なぜ雨を楽しむテーマに東屋か。それは源氏物語の第五十帖、「東屋」に由来します。この巻名は浮舟の隠れ家にやってきた薫が詠んだ歌からとられています。
以下、『源氏物語 東屋 紫式部 與謝野晶子訳』青空文庫より引用。

こう言ってとめたのは弁の尼であった。雨脚(あめあし)がややはげしくなり、空は暗くばかりなっていく。宿直(とのい)の侍が怪しい語音(ごいん)で家の外を見まわりに歩き、
「建物の東南のくずれている所があぶない、お客の車を中へ入れてしまうものなら入れさせて門をしめてしまってくれ、こうした人の供の人間に油断ができないのだよ」
などと言い合っている声の聞こえてくるようなことも薫にとって気味の悪いはじめての経験であった。「さののわたりに家もあらなくに」(わりなくも降りくる雨か三輪が崎(さき))などと口ずさみながら、田舎(いなか)めいた縁の端にいるのであった。
さしとむるむぐらやしげき東屋(あづまや)のあまりほどふる雨そそぎかな
と言い、雨を払うために振った袖の追い風のかんばしさには、東国の荒武者どもも驚いたに違いない。


この時代の東屋とは「東国の簡素な作りの住居」の意でしたが、それを現代の東屋に置き換えて、屋根の下でありながら外とひとつながりの空間で、こんな古典の物語にも思いを馳せつつ、ゆったりと雨の日を楽しむイエにしてみたいのです。
現代の東屋的空間としては、デッキやテラス、ベランダなどの空間が考えられると思いますが、それらは必ず一面が母屋につながっていますから、東屋というより、縁側に近い存在と言えます。
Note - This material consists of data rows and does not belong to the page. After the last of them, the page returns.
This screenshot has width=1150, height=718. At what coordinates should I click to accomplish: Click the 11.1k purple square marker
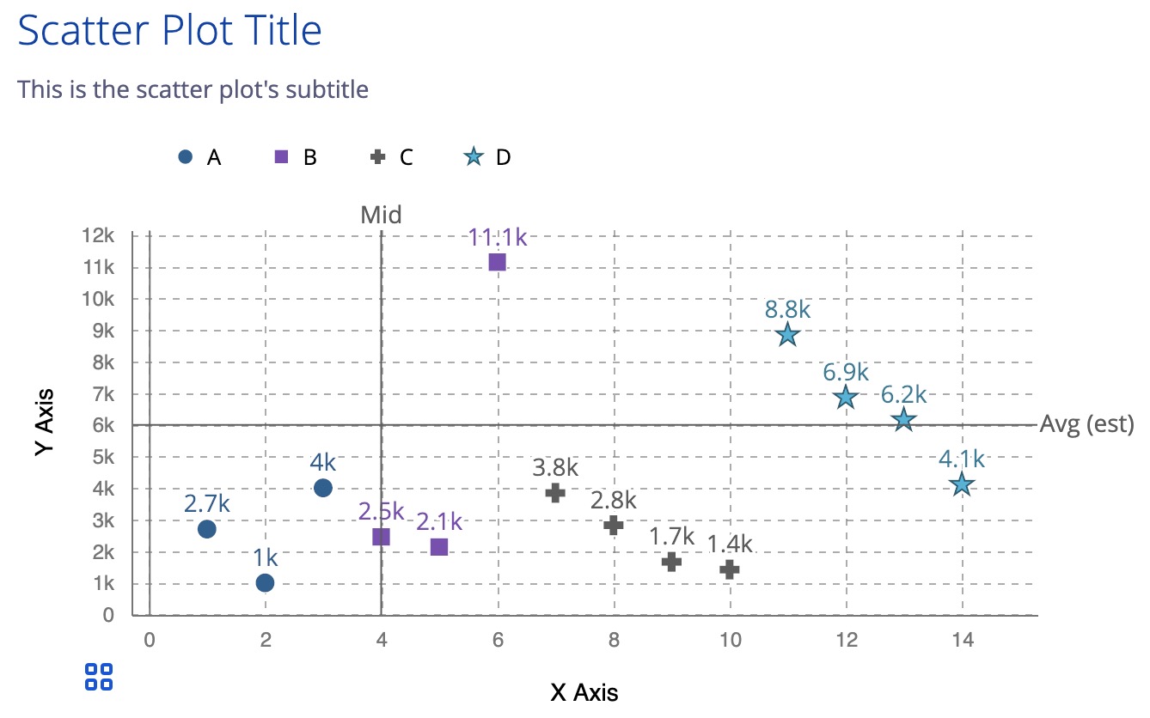point(497,262)
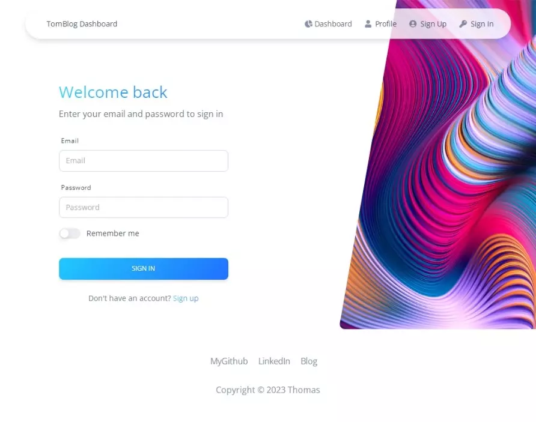Toggle the Remember me switch
536x422 pixels.
tap(70, 234)
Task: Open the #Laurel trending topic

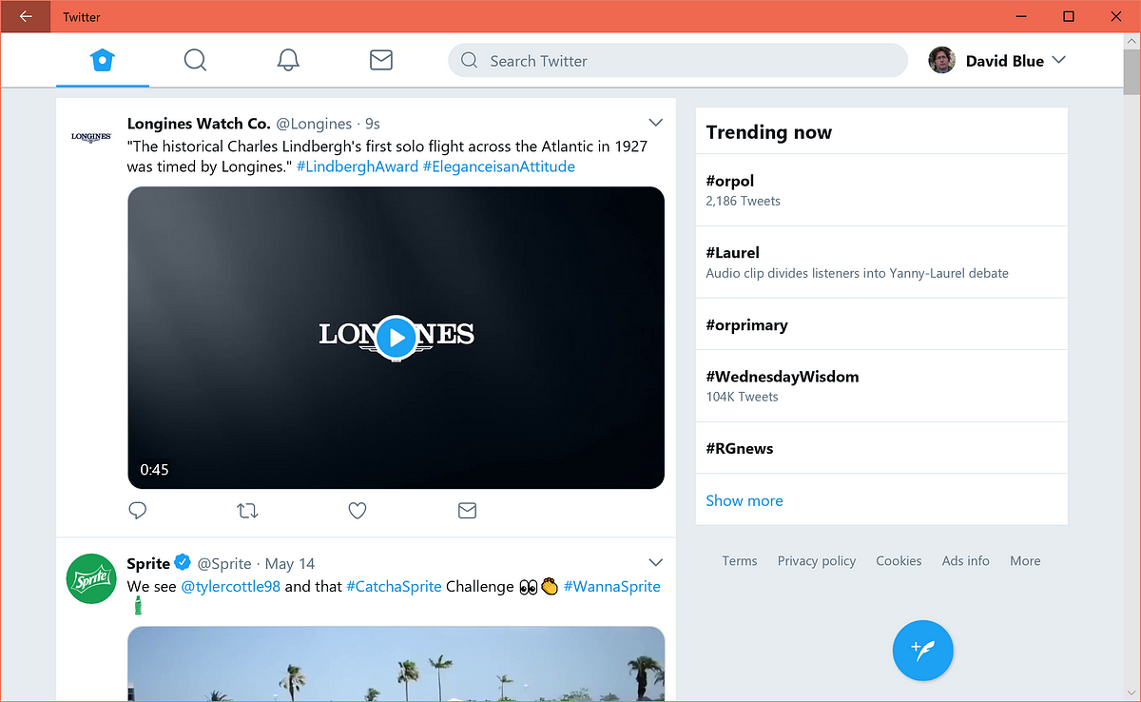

「外」と「中」の間であることは同じですが、「外」よりは「中」寄りの空間です。
これに対して東屋は母屋から完全に独立し、四方が「外」に囲まれます。東屋は屋根の下でありながらインドアではないのです。この開放感。この屋外にポツンと点として存在する侘びの感覚。これが雨の楽しみを何倍も膨らませてくれると思うのです。
東屋の周りには、葉の大きな植物をたくさん植えましょう。雨粒が滴ると、素敵な音を立ててくれるようにです。雨の日は、都会の空気も洗い流されてすがすがしくなっています。雨は市街地にも自然の気を運んでくれる貴重な現象ですから、それを「屋根のあるアウトドア」東屋で満喫できたらすばらしいと思います。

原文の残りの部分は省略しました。